Unabhängig davon sieht Reinhard Klinke eine Synergie mit dem geplanten Parkdeck, das auch den Warmbad-Besucher zur Verfügung steht. Perfekt kann sich Klinke die gekoppelte Benutzung von Warmbad und seinen künftigen Bereichen Sauna, Wellnesspool und öffentlichem Hallenbad vorstellen, wo auch Babyschwimmkurse und Seniorenschwimmen stattfinden könnten. Das geplante Hotel mit öffentlicher Gastronomie schließlich wäre eine lang ersehnte Bereicherung für Greifenberg, wo es derzeit weder eine Wirtschaft noch ein Café gibt. Die Gastronomie wäre täglich von 6 bis 23 Uhr geöffnet, da sie an die Betriebszeiten des Fitness-Studios gekoppelt werde. Juniorchefin Anna Klinke erläuterte, dass das Hotel mit 70 Zimmern mit guter Ausstattung, aber „ohne Schnickschnack“, zu zivilen Preisen geplant sei. Sogar eine Tiefgarage und eine eigene Zufahrt für Hotelgäste und Lieferanten sei vorgesehen.

Konkrete Detailplanungen können laut Architekt Helgo von Meier erst erfolgen, wenn die Grundstücksproblematik geklärt ist. Denn der Grund des jetzigen Studios gehört dem Landkreis Landsberg und wurde über Erbpacht dem Unternehmen überlassen. Auch das Grundstück für die Erweiterungen gehört dem Landkreis. Reinhard Klinke würde es gerne ebenfalls in Erbpacht übernehmen oder auch kaufen. Aber er kommt beim Landratsamt nicht weiter. Pressesprecher Müller: „Ab einer bestimmten Realisierungsphase des Warmbades wird sich der Landkreis Gedanken machen, ob für das Bad nicht benötigte Teilflächen des Grundstückes an Dritte überlassen werden.“

Dazu Reinhard Klinke: „Es ist ein Drama, wenn man als Unternehmen ortsgebunden ist.
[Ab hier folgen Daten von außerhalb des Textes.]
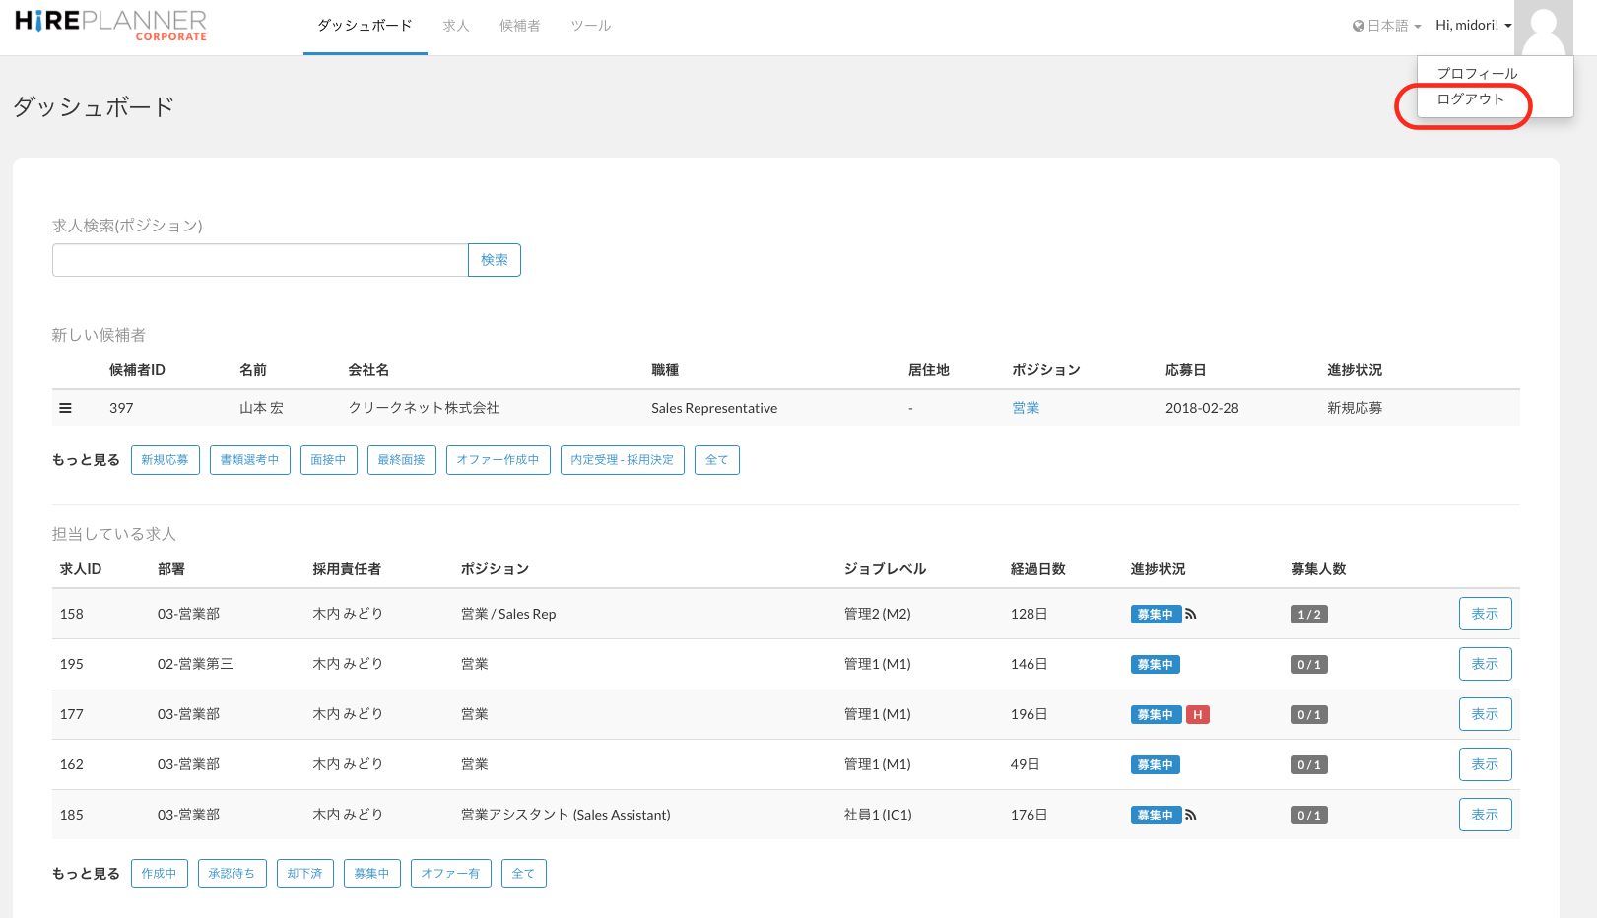Choose プロフィール in the user menu
Viewport: 1597px width, 918px height.
click(1476, 74)
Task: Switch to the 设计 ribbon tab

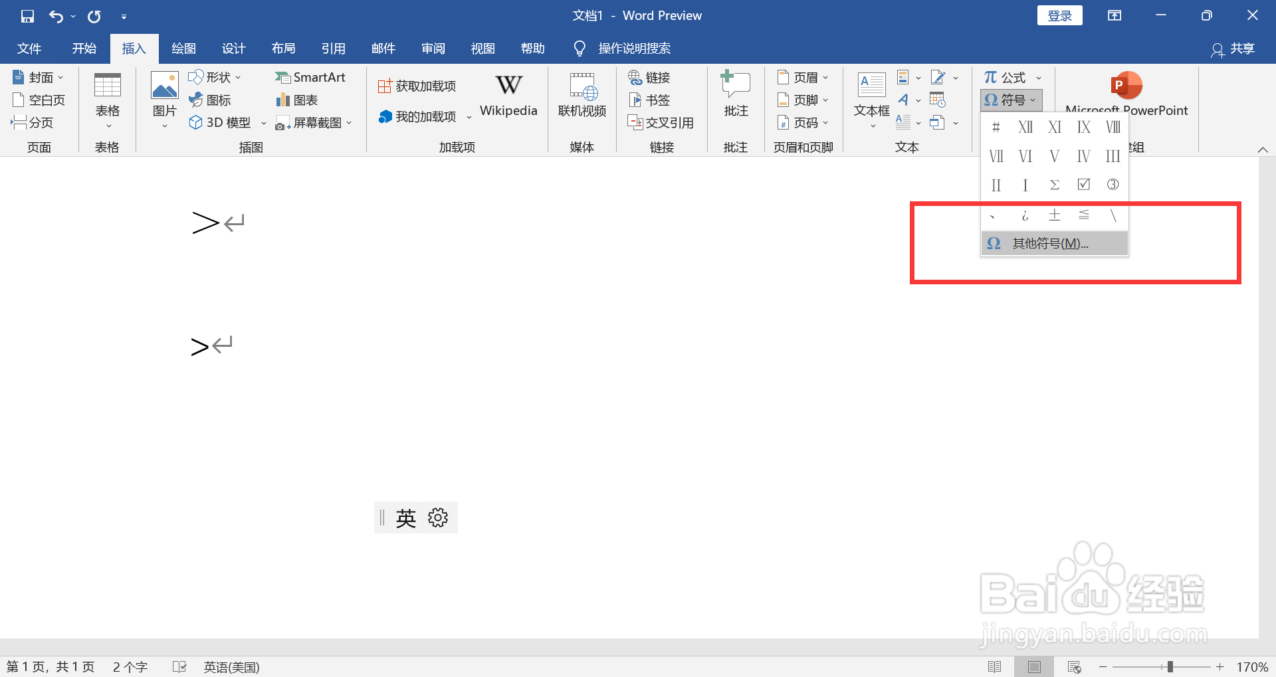Action: [x=233, y=48]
Ich möchte endlich eine klare Ansage vom Landrat.“ Klinke forderte ein „Ja oder Nein“, um sich eventuell auch andere Gedanken zu machen. Schließlich reichen seine Expansionspläne bis ins Jahr 2010 zurück. Seit dem Jahr 2013 betreut Architekt Helgo von Meier das Projekt. Seitdem wurde in Gemeinde und Landkreis „viel diskutiert, geplant und trotzdem ist nix passiert.“ Man könne nicht mal mit den Bodenanalysen beginnen, ob der Grund für den geplanten Komplex überhaupt geeignet sei.
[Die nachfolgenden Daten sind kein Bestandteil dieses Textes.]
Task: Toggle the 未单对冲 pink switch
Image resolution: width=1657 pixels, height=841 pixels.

Jetzt, wo der Kreistag den Neubau des Warmbades endgültig abgesegnet hat und heuer noch gebaut werden soll, möchte Reinhard Klinke endlich auch ein klares Signal vom Landrat bekommen. Leider habe man nicht die Größe einer Firma Tesla, die in Brandenburg quasi über Nacht Grundstück und alle Pläne genehmigt bekam. Aber immerhin beschäftigt die „Hardy‘s Freizeit Sport & Event GmbH“ allein in Greifenberg 67 Mitarbeiter. Mit der Erweiterung würden rund 50 weitere Arbeitsplätze geschaffen. Und mit den bereits im Betrieb tätigen Klinke-Kindern Anna, Franziska und Johannes sei die Fortführung als erfolgreiches Familienunternehmen gewährleistet.

1987 eröffnete Reinhard Klinke in Schondorf mit „Bodyfit“ sein erstes Studio. In der 3.000-Seelen-Gemeinde räumte man ihm wenig Erfolgschancen ein. Trotzdem stieg die Mitgliederzahl auf 800 und der Platz wurde zu klein. So baute man in Greifenberg direkt beim Warmbad auf 3.000 Quadratmetern ein neues Studio, das mittlerweile 3.500 Mitglieder zählt. Derzeit betreibt die Unternehmer-Familie weitere Fitness-Studios in Landsberg und Fürstenfeldbruck. In Starnberg entsteht gerade ein neues Studio.